An eight-week study in people with mild to moderate facial acne found that an oral pantothenic acid supplement significantly reduced blemishes. The evidence is promising but limited. Topical B5 at the concentrations found in most serums and moisturizers is unlikely to dramatically change oil production on its own, though its barrier-strengthening and anti-inflammatory effects can still benefit acne-prone skin by reducing irritation and supporting overall skin health.

How Long Before You See Results

B5 works faster than many active ingredients. Hydration improvements from panthenol-containing products can show up within the first few days of use. In clinical settings, measurable reductions in redness appeared within 48 hours, and barrier repair and healing improvements were significant by day seven.
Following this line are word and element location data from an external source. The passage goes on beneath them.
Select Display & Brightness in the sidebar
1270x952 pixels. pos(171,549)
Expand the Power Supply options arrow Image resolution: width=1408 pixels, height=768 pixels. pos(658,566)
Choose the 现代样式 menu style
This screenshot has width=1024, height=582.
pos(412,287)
For general skin conditioning, consistent use over one to two weeks is a reasonable expectation for noticeable changes in how your skin feels and holds moisture.

Pairing B5 With Other Ingredients

B5 plays well with most active ingredients, which is why it appears in so many combination products. Paired with hyaluronic acid, it delivers layered hydration: hyaluronic acid pulls water in, and B5 reinforces the barrier to keep it there. With niacinamide (vitamin B3), you get complementary benefits. Niacinamide helps control oil and reduce pore appearance while B5 handles hydration and barrier repair. Together they balance moisture and oil without heaviness, which works particularly well for oily or combination skin.

B5 also pairs well with retinoids and exfoliating acids. These active ingredients often compromise the skin barrier as a side effect, and panthenol helps counteract that damage while you get the anti-aging or exfoliating benefits.

Safety and Sensitivity

Panthenol is one of the safest ingredients in skincare. The Cosmetic Ingredient Review panel concluded that panthenol, pantothenic acid, and related derivatives are safe as used in current cosmetic formulations. Allergic reactions are rare: in a European dataset of over 96,000 dermatology patients tested between 2000 and 2009, only 137 had positive allergic reactions to D-panthenol, classifying it as a “rare” allergen. A separate patch-testing study found a reaction rate of 0.7% among over 3,300 patients.

For the vast majority of people, including those with sensitive, eczema-prone, or reactive skin, panthenol is well tolerated and unlikely to cause irritation. It’s one of the few active ingredients routinely recommended for compromised skin precisely because the risk of making things worse is extremely low.